Introduction to Data Analysis¶

Lecture 3: Working with Data Frames and Built-In Datasets¶

Today:

Working with data frames
Using dplyr

Part 1: Working with data frames¶

1.1. Arithmetic with lists and columns¶

Recall the data frame studentdata which we created last class:

heightList <- c(72, 65, 59)
weightList <- c(150, 180, 110)
studentdata <- as.data.frame(cbind(weightList, heightList) )
studentdata$majors <- c('Music', 'Psychology', 'Linguistics')
studentdata$haveTakenTextAndIdeas <- c(TRUE, TRUE, FALSE)
studentdata

names(studentdata)[1] <- 'weight_lb'

names(studentdata)[2] <- 'height_in'

Here, weight is in pounds and height is in inches. Suppose that you would like to create a new column where the height data is in cm.

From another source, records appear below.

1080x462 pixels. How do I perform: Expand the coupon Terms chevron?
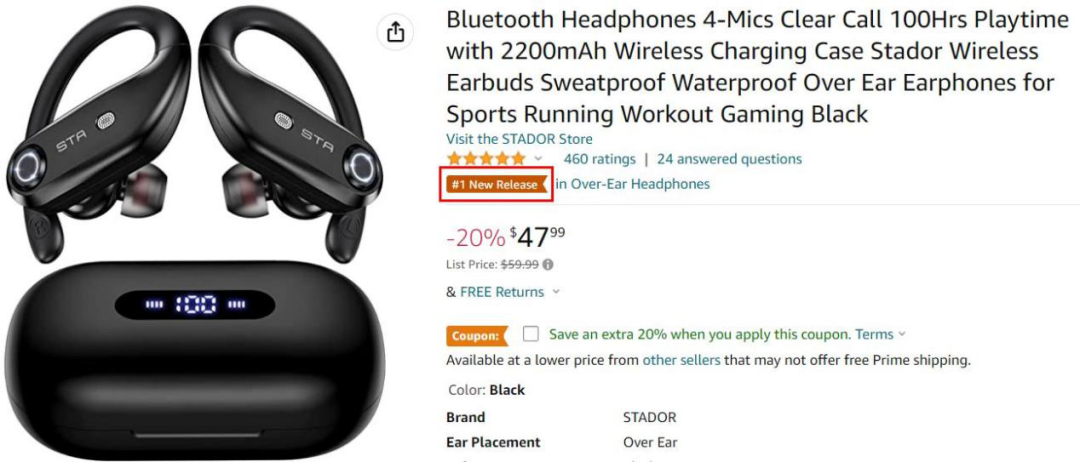point(902,335)
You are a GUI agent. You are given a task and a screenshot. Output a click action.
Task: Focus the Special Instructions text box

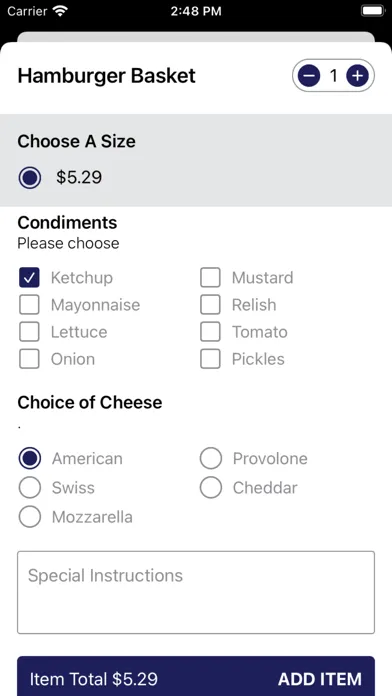(x=196, y=592)
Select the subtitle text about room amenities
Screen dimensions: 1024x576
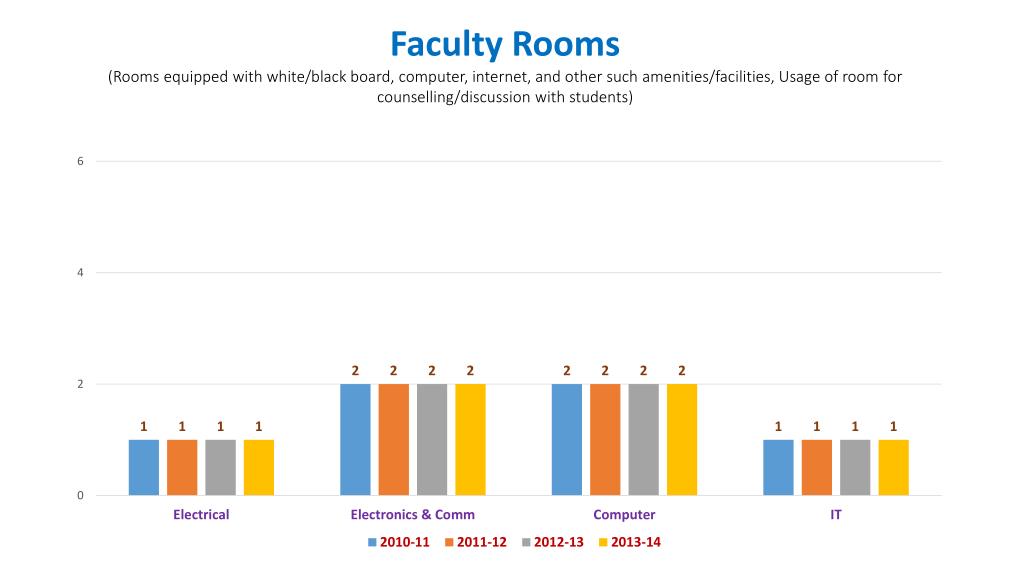click(505, 87)
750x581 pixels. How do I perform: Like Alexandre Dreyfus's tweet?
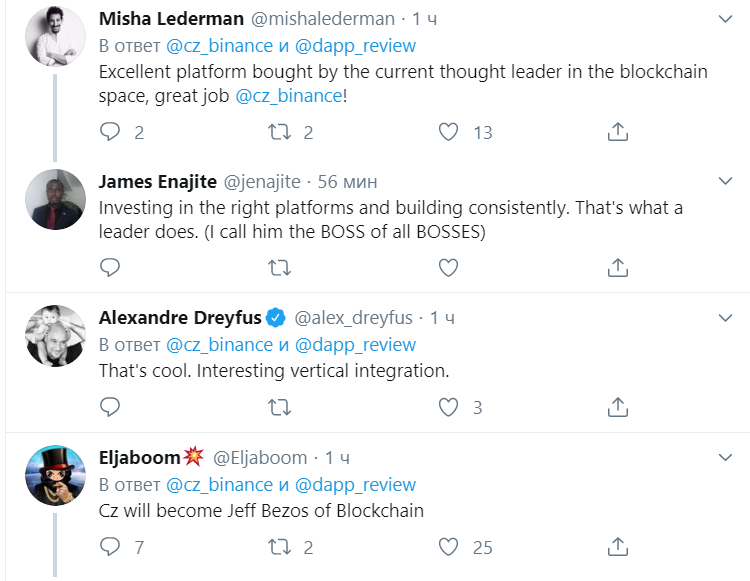coord(448,407)
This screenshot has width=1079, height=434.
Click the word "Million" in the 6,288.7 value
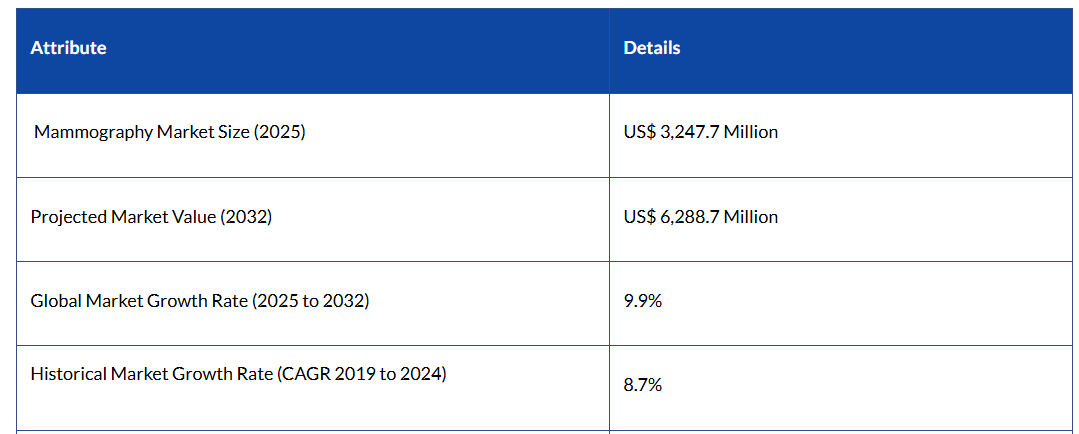(751, 217)
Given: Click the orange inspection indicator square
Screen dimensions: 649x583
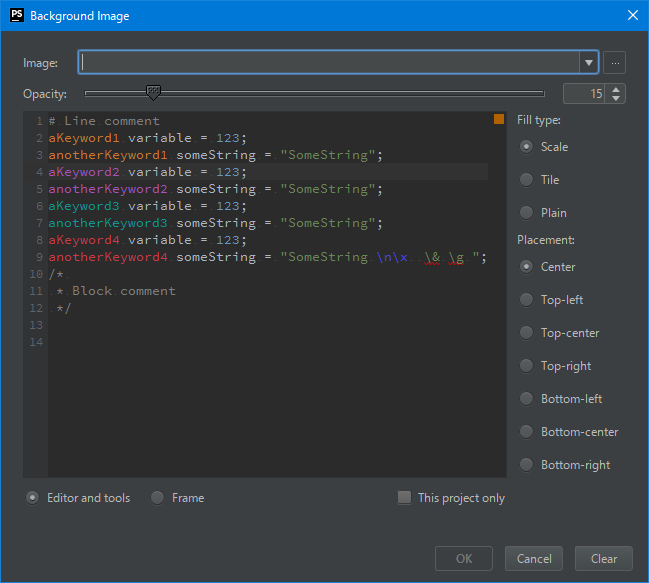Looking at the screenshot, I should tap(499, 120).
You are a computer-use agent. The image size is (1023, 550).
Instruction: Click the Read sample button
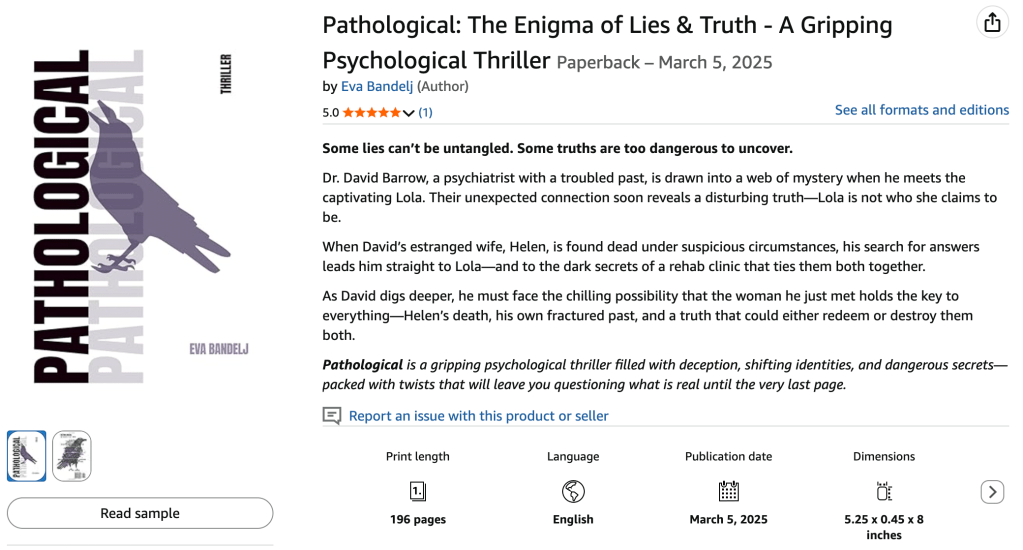point(140,513)
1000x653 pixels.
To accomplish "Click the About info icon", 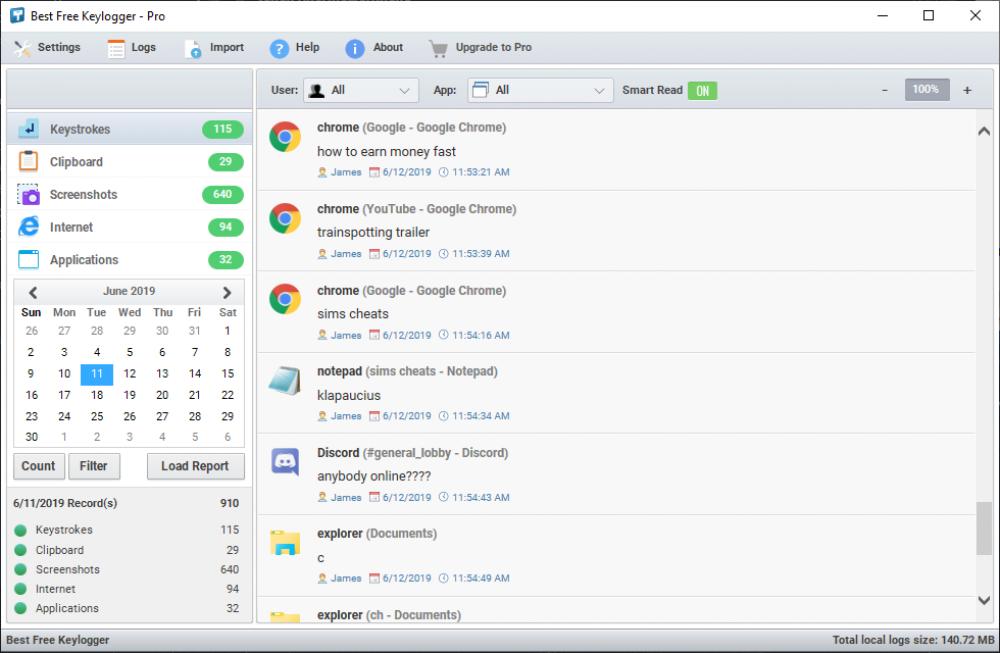I will [356, 47].
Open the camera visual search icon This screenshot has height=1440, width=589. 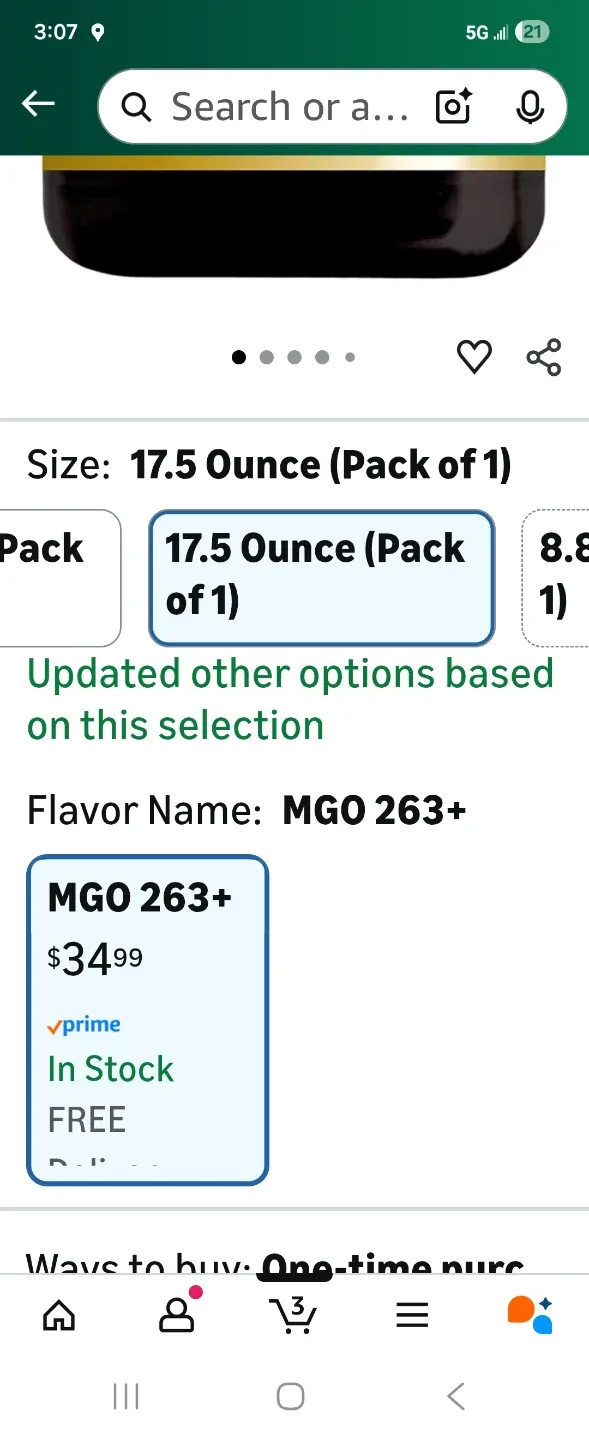(x=453, y=107)
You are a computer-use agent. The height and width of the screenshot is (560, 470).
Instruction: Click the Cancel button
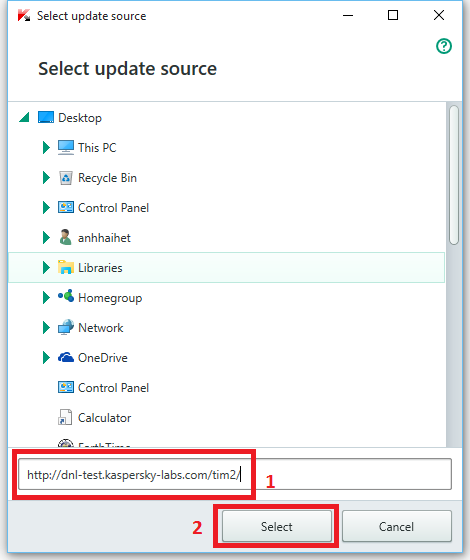click(396, 526)
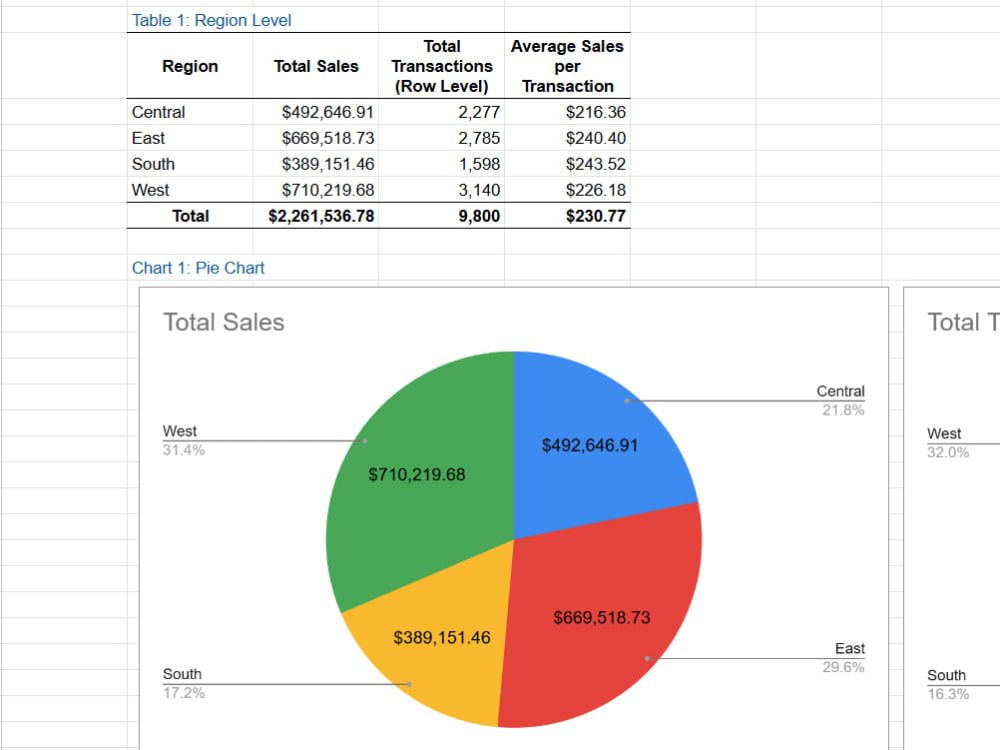Click the South 17.2% callout label

[x=184, y=683]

First, let's consider how we would do that if we only have one number to work with.

height_Alex_in <- 72

Fact One inch is equal to 2.54 cm.

So, if Alex's height is 72 inches, then Alex's height in cm is $72 \times 2.54$.

height_Alex_cm <- height_Alex_in * 2.54
print(height_Alex_in)
print(height_Alex_cm)

[1] 72
[1] 182.88

The list height contains the heights of the three students in our dataset. Let's create a second list, called height_cm, which will contain the height of the same three students in cm. We can do the same arithmetic as above, and the arithmetic operation will be applied to each number on that list.

print(heightList)

[1] 72 65 59

heightList_cm <- heightList * 2.54
print(heightList_cm)

[1] 182.88 165.10 149.86

We can then add a new column called height_cm in the studentdata dataset that contains these values:

studentdata$height_cm <- heightList_cm
studentdata

Note: we could have done the above steps in one line. For example, let's do something similar with the weight column. Suppose that instead of working with lbs, we prefer to work with kgs.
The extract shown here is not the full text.